• TASK BRIEF:
In the listing, some lines may hold the string "below"; report how many do, as a bare number.

• SUPPLIED DATA:
^^^^

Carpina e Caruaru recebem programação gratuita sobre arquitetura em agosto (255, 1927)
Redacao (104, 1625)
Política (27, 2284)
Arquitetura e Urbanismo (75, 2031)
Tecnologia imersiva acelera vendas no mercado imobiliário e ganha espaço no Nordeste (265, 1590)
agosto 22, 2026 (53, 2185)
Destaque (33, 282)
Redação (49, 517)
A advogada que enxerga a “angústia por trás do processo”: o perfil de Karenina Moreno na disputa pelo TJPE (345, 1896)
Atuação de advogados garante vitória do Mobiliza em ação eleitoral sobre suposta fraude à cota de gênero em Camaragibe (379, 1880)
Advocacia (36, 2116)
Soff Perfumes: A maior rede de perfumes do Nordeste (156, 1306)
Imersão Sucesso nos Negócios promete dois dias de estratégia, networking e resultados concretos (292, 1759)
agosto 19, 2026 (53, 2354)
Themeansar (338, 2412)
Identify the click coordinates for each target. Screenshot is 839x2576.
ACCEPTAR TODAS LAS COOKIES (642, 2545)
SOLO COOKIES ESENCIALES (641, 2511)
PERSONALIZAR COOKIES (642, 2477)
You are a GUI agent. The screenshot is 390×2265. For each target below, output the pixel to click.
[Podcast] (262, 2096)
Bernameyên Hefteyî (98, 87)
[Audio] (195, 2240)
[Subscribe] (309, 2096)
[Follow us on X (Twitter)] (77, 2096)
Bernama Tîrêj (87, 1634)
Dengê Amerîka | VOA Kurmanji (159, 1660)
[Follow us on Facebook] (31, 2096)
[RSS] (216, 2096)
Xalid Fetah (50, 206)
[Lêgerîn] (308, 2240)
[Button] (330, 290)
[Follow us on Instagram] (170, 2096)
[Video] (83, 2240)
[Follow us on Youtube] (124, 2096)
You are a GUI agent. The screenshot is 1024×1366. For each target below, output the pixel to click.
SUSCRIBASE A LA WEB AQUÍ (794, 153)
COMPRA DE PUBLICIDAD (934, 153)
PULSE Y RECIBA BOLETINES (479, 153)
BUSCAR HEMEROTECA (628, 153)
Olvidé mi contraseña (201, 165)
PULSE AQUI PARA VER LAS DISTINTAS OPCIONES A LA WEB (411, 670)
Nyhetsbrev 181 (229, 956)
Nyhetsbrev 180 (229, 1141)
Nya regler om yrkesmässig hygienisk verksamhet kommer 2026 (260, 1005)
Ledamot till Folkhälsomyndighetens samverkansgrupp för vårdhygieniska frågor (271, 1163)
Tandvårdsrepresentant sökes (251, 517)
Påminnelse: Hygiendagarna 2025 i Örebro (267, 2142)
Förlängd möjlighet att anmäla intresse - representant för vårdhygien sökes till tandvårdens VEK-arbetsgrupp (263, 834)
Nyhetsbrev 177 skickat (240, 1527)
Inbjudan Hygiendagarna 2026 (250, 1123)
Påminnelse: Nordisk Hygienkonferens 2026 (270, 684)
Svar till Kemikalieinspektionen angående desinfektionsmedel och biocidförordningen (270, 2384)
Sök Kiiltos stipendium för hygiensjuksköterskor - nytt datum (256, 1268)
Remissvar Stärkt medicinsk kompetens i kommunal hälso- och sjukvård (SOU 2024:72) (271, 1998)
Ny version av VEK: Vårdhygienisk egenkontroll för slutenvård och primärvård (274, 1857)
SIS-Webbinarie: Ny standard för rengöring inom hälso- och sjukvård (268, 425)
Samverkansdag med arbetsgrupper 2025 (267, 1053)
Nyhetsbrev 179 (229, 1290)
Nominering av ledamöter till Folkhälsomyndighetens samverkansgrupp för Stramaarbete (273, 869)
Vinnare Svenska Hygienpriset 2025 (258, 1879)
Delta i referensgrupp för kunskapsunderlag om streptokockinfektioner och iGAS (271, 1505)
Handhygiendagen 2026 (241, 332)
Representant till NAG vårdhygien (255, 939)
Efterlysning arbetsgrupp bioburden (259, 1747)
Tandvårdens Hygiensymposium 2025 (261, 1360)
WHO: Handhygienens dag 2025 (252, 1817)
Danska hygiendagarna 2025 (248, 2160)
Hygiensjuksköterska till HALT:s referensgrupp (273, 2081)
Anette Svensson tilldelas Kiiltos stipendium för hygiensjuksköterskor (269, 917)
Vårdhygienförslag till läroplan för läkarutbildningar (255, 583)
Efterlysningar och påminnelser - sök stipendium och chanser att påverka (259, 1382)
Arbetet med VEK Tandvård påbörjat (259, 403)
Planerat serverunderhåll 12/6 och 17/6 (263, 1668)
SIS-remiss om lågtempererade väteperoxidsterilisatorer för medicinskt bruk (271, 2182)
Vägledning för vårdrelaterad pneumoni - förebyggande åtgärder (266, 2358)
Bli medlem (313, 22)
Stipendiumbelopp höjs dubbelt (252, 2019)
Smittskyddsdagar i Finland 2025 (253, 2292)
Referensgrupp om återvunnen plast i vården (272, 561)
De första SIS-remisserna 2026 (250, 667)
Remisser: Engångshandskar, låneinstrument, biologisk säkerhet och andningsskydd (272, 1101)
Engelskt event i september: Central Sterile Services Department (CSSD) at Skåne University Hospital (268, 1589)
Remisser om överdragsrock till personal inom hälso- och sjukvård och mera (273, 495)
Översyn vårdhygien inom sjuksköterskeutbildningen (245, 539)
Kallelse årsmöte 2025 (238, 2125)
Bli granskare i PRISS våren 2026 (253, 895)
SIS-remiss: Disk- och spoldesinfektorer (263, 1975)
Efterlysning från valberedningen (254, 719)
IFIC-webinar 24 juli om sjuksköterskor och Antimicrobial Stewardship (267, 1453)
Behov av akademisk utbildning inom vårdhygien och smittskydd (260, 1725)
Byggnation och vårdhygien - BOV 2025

^^^^

• PROBLEM SOLUTION:
2